▸ INSTRUCTIONS FOR THE TASK
For any picture in the lines below, please leave it out and copy the rest exactly.
··· GIVEN INFORMATION
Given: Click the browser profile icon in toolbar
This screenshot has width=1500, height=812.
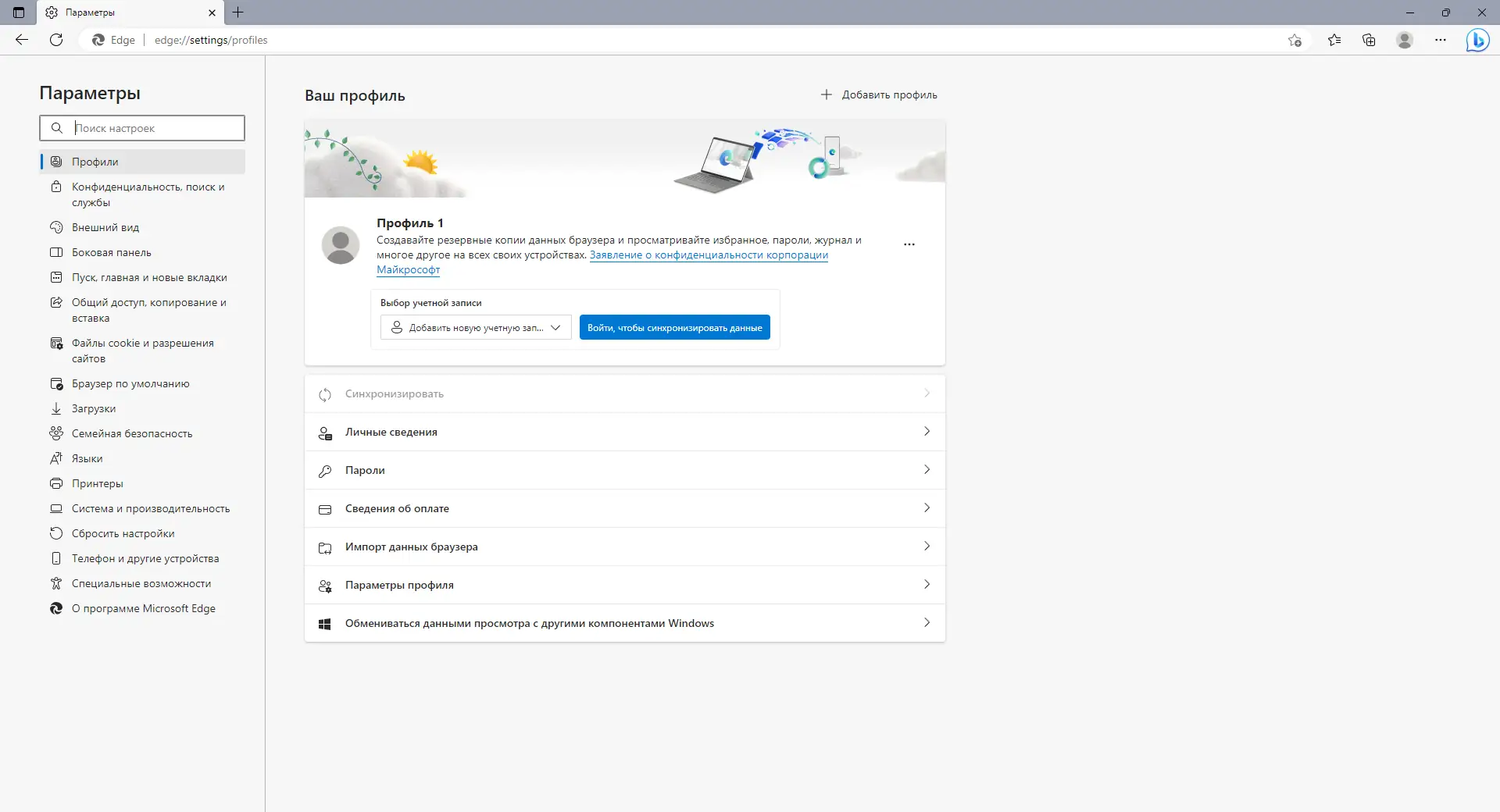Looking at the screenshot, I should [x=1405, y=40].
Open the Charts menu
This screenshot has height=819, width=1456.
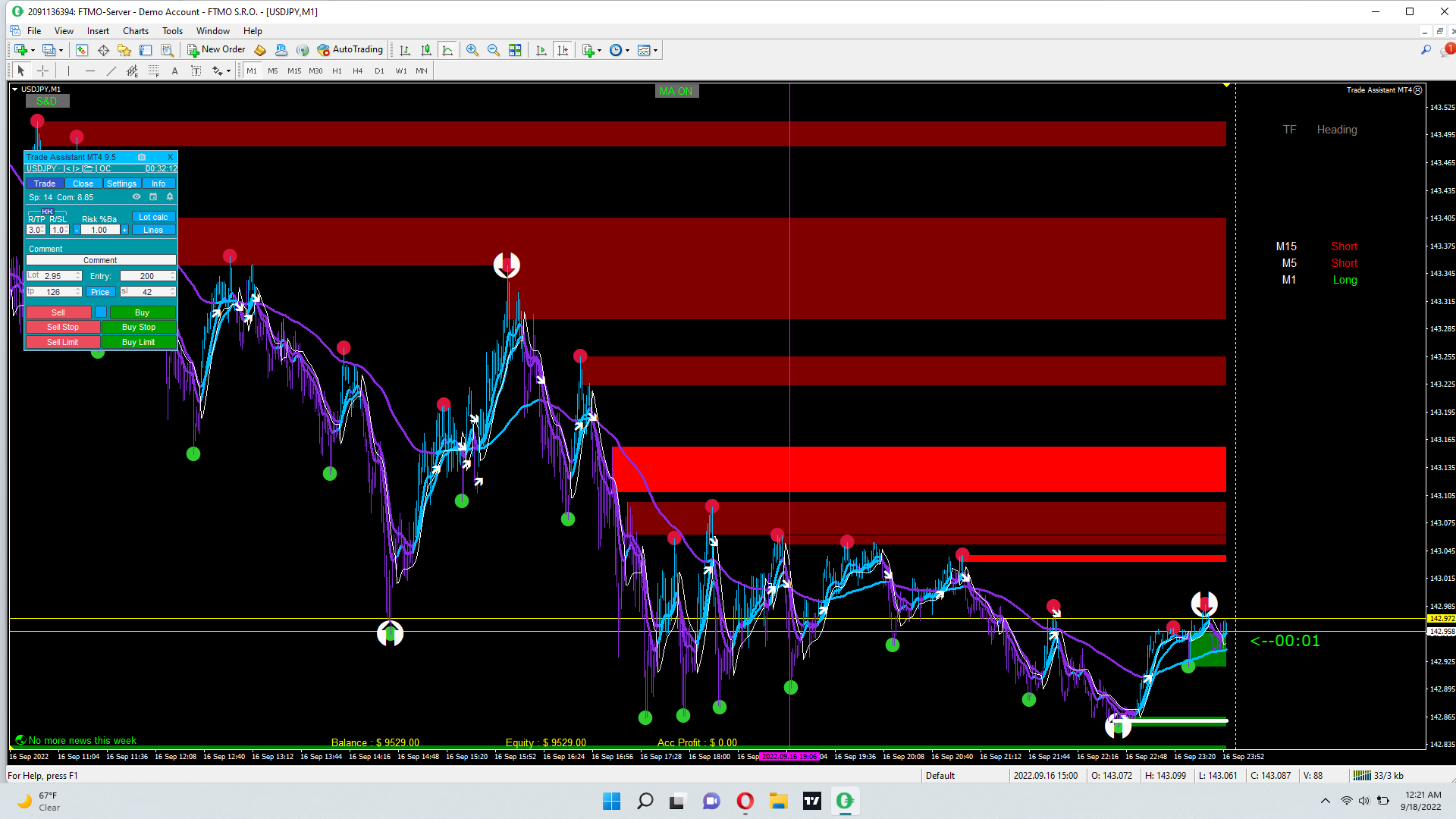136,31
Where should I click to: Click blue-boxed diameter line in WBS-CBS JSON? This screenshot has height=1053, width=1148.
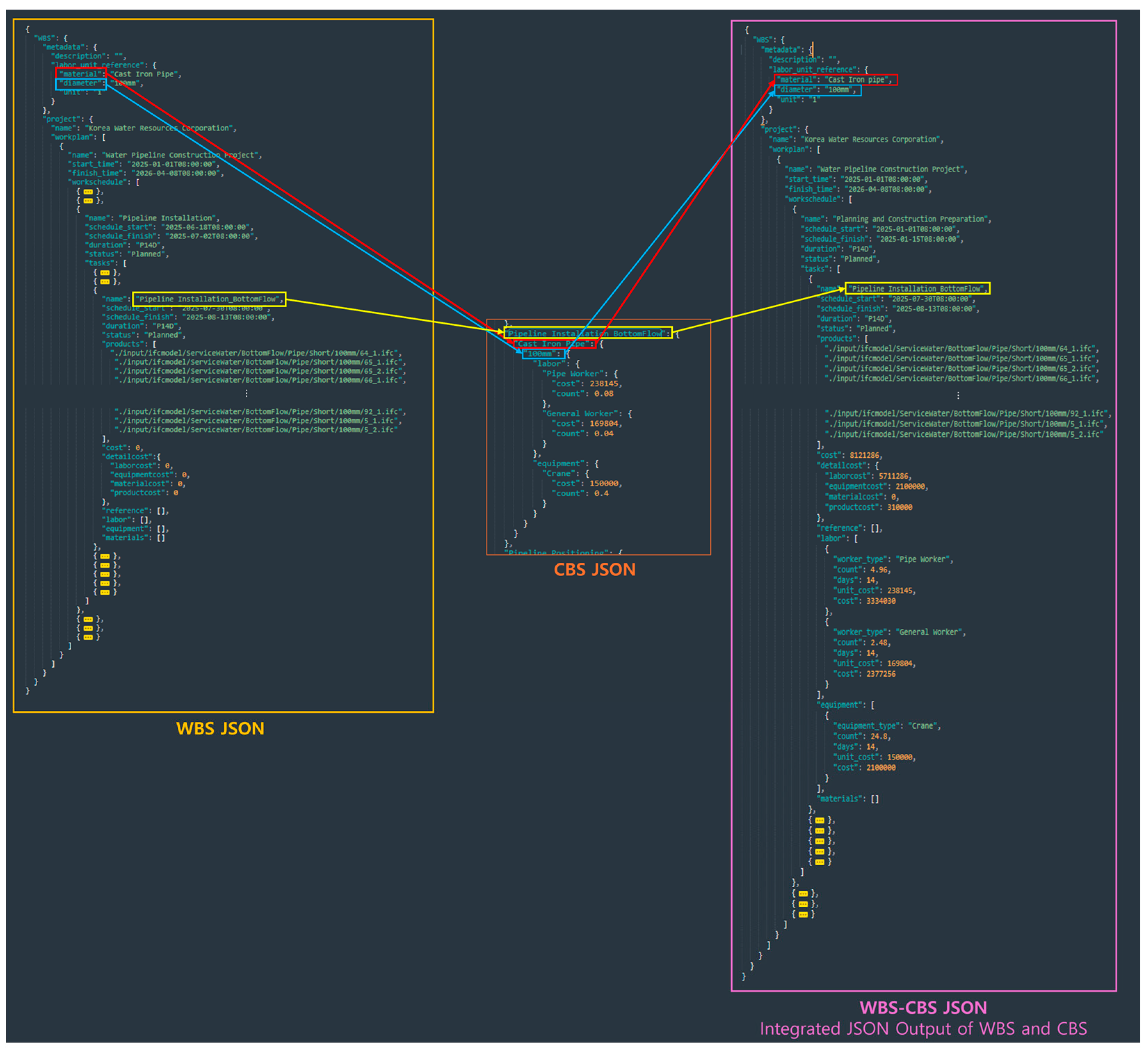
······
▸ WRITTEN ANSWER
Given: Click the browser profile icon in toolbar
This screenshot has width=1500, height=812.
Looking at the screenshot, I should [x=1405, y=40].
Open the Charts menu
This screenshot has height=819, width=1456.
136,31
Where should I click to: Click blue-boxed diameter line in WBS-CBS JSON? This screenshot has height=1053, width=1148.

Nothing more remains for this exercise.